▶ **Stated exercise**: Copy out the listing from the line with "The height and width of the screenshot is (389, 474)." to the line with "Action: [x=142, y=183]", both included, reproducing each line without any change.

▶ **Supplied material**:
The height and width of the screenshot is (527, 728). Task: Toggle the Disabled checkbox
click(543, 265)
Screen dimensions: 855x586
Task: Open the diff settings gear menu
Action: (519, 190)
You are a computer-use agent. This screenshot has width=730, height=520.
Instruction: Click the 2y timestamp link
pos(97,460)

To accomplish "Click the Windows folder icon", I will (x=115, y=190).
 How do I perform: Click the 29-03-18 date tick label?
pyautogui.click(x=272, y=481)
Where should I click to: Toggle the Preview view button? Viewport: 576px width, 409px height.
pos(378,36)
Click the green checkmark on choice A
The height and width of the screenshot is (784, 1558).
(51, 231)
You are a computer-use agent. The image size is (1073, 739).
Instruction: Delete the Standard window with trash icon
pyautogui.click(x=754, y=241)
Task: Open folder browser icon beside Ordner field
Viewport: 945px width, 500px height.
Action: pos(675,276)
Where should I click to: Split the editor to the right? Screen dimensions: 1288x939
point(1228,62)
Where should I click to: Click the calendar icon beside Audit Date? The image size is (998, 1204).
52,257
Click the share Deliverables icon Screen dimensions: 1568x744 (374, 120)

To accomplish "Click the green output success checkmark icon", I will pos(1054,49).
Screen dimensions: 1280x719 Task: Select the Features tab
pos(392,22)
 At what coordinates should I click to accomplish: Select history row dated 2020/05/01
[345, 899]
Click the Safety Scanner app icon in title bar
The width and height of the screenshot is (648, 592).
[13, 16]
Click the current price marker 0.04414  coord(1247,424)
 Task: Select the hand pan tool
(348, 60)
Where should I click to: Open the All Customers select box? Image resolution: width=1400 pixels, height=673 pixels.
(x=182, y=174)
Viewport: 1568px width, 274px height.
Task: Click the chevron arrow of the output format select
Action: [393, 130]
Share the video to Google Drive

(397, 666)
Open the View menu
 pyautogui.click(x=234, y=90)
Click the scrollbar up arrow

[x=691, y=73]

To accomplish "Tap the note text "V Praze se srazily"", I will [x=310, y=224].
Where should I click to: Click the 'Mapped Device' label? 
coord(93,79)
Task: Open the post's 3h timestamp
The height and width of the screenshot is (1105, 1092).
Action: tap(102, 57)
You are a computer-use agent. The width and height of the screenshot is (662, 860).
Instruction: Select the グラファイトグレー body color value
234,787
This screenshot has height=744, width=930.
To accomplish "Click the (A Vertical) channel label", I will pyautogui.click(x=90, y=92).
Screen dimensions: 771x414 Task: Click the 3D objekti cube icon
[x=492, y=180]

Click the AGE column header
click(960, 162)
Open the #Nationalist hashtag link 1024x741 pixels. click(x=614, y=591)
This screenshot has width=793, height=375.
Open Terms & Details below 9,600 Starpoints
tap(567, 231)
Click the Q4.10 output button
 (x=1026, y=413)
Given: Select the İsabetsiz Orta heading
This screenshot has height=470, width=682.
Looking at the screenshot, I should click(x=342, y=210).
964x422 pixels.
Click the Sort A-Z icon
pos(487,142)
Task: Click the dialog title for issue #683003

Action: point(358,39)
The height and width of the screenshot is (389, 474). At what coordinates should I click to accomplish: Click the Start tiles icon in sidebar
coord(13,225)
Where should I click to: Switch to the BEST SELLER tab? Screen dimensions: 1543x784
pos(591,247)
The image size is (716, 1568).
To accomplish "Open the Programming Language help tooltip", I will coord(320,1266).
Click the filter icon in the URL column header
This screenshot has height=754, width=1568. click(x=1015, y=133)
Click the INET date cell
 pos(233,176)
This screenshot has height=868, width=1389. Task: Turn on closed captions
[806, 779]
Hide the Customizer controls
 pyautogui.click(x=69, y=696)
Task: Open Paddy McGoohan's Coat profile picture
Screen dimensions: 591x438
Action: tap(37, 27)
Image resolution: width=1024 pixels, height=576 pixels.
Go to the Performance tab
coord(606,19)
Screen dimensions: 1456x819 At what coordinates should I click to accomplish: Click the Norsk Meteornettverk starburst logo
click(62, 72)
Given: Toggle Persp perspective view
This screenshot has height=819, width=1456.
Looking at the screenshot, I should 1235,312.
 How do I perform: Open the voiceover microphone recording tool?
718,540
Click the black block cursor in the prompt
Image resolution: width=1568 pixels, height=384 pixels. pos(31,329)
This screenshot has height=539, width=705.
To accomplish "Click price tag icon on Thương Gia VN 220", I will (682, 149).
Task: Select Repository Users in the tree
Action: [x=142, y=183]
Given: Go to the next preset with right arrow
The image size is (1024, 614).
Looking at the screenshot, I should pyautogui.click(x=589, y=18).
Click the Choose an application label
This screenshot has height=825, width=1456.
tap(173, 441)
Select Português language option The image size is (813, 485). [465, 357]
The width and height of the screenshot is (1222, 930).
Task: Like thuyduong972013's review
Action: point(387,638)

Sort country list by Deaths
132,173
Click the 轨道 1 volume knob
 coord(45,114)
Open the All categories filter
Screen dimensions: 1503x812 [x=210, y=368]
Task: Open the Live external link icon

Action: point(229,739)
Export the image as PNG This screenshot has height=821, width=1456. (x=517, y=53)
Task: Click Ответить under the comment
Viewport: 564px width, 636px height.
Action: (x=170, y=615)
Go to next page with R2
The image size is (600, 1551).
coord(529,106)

▶ **The reply**:
The height and width of the screenshot is (389, 474). At what coordinates should I click to accomplish: Click the Start tiles icon in sidebar
coord(13,225)
Where should I click to: Switch to the BEST SELLER tab? Screen dimensions: 1543x784
pos(591,247)
The image size is (716, 1568).
To accomplish "Open the Programming Language help tooltip", I will coord(320,1266).
Click the filter icon in the URL column header
This screenshot has height=754, width=1568. click(x=1015, y=133)
Click the INET date cell
 pos(233,176)
This screenshot has height=868, width=1389. Task: Turn on closed captions
[806, 779]
Hide the Customizer controls
 pyautogui.click(x=69, y=696)
Task: Open Paddy McGoohan's Coat profile picture
Screen dimensions: 591x438
Action: tap(37, 27)
Image resolution: width=1024 pixels, height=576 pixels.
Go to the Performance tab
coord(606,19)
Screen dimensions: 1456x819 At what coordinates should I click to accomplish: Click the Norsk Meteornettverk starburst logo
click(62, 72)
Given: Toggle Persp perspective view
This screenshot has height=819, width=1456.
Looking at the screenshot, I should 1235,312.
 How do I perform: Open the voiceover microphone recording tool?
718,540
Click the black block cursor in the prompt
Image resolution: width=1568 pixels, height=384 pixels. pos(31,329)
This screenshot has height=539, width=705.
To accomplish "Click price tag icon on Thương Gia VN 220", I will (682, 149).
Task: Select Repository Users in the tree
Action: [x=142, y=183]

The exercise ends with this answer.